Советский журналист и искусствовед Натан Федоровский, утверждал, что Гумилев как контрреволюционер был расстрелян якобы собственноручно Ф.Э. Дзержинским.

Гумилева расстреляли в ночь с 24 на 25 августа в районе поселка Бернгардовка у порохового склада близ Ржевского полигона. Обстоятельства казни точно неизвестны, хотя на этот счет ходило много версий. Место захоронения также известно лишь приблизительно.

Этим роковым августом 1921 года Россия потеряла сразу двух своих величайших поэтов.



Весной 1921 года Александр Блок и Федор Сологуб просили выдать им выездные визы. Вопрос по ходатайству Максима Горького и Луначарского рассматривало Политбюро ЦК РКП(б). В выезде было отказано. Луначарский досадовал: «Мы в буквальном смысле слова, не отпуская поэта и не давая ему вместе с тем необходимых удовлетворительных условий, замучили его». Многие полагали, что особо негативную роль в судьбе поэта сыграли В.И. Ленин и В.Р. Менжинский, запретив больному выезд на лечение в санаторий в Финляндии. Это, могло продлить его жизнь. Позже самому Александру Александровичу разрешение на выезд издевательски предоставили, но не дали разрешения его жене, зная, что без нее он не поедет.

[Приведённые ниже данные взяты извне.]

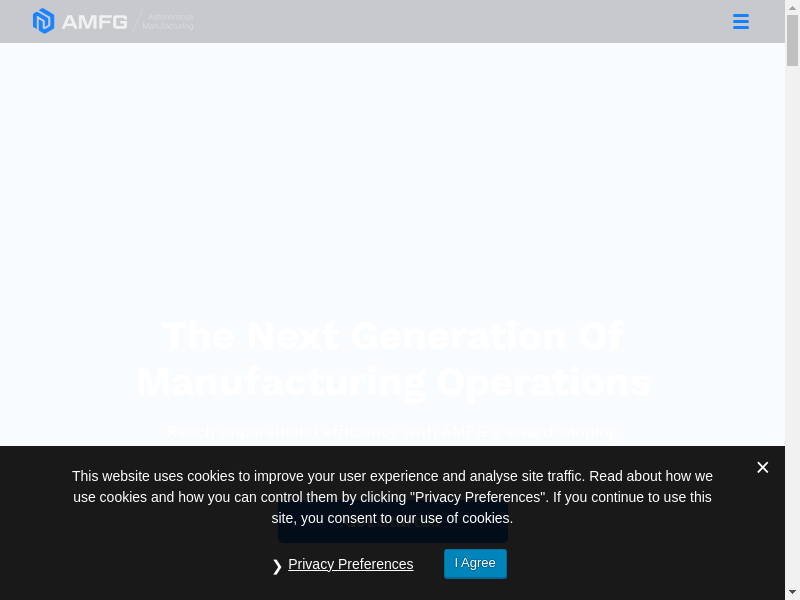Viewport: 800px width, 600px height.
Task: Click the hero subtitle text below the heading
Action: pos(392,432)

7 августа 1921 года в своей квартире в Санкт-Петербурге, изнуренный нуждой и многочисленными болезнями, Александр Блок скончался.

В последнее время он совсем перестал писать стихи и на все вопросы о своем молчании отвечал: «Все звуки прекратились… Разве вы не слышите, что никаких звуков нет?». А художнику Анненкову, автору иллюстраций к первому изданию поэмы «Двенадцать», он жаловался: «Я задыхаюсь, задыхаюсь, задыхаюсь! Мы задыхаемся, мы задохнемся все. Мировая революция превращается в мировую грудную жабу!». И это не было фигуральным выражением. У поэта проявилась цинга, астма, сердечно-сосудистая болезнь, начали формироваться психические расстройства.

Перед смертью Блок сознательно уничтожил свои записи, отказался от приема пищи и лекарств. Однако поэт умер в полном сознании, что опровергает слухи о его предсмертном помешательстве.

Общественное мнение было единодушно в своем суждении: большевики не простили поэту пророчества в той же столь горячо обсуждаемой поэме «Двенадцать»:

Писатель Владимир Солоухин высказывал основанное на анализе слухов и документов предположение, что чекисты отравили Блока медленно действующим ядом. Вопрос о разрешении поехать ему за границу для лечения был решен отрицательно не из-за нелояльности поэта, а из-за того, что боялись диагноза европейских медиков. Большевики тогда признаны Европой еще не были и всячески этого признания добивались. Там могли обнаружить и объявить всему миру, что Блок отравлен.

Одно время голодный поэт захаживал на угощение к своей приятельнице, прелестной и интеллигентной Ларисе Рейснер…

Н. Берберова вспоминала: «Лето 1921 года стало черной страницей в русской поэзии: те, кто пережил его, никогда этого не забудут. Сологуб, ожидавший визы для выезда за границу, получил отказ. Его жена от отчаяния бросилась в Неву… Внезапно мы почувствовали, что живем на краю пропасти, в которой с невероятной быстротой исчезало все, что было нам дорого». «Замечательный русский поэт и писатель — Сологуб, — остался «человеком». Не пошел к большевикам. И не пойдет. Невесело ему зато живется», — писала З. Гиппиус.

Георгий Иванов анализировал: «Блок и Гумилев ушли из жизни, разделенные взаимным непониманием. Блок считал поэзию Гумилева искусственной, теорию акмеизма ложной, дорогую Гумилеву работу с молодыми поэтами в литературных студиях вредной. Гумилев, как поэт и человек, вызывал в Блоке отталкивание, глухое раздражение. А Гумилев особенно осуждал Блока за «Двенадцать». Помню фразу, сказанную Гумилевым незадолго до их общей смерти, помню и холодное, жестокое выражение его лица, когда он убежденно говорил: «Он (т. е. Блок), написав «Двенадцать», вторично распял Христа и еще раз расстрелял Государя». Я возразил, что, независимо от содержания, «Двенадцать», как стихи, близки к гениальности. — «Тем хуже, если гениальны».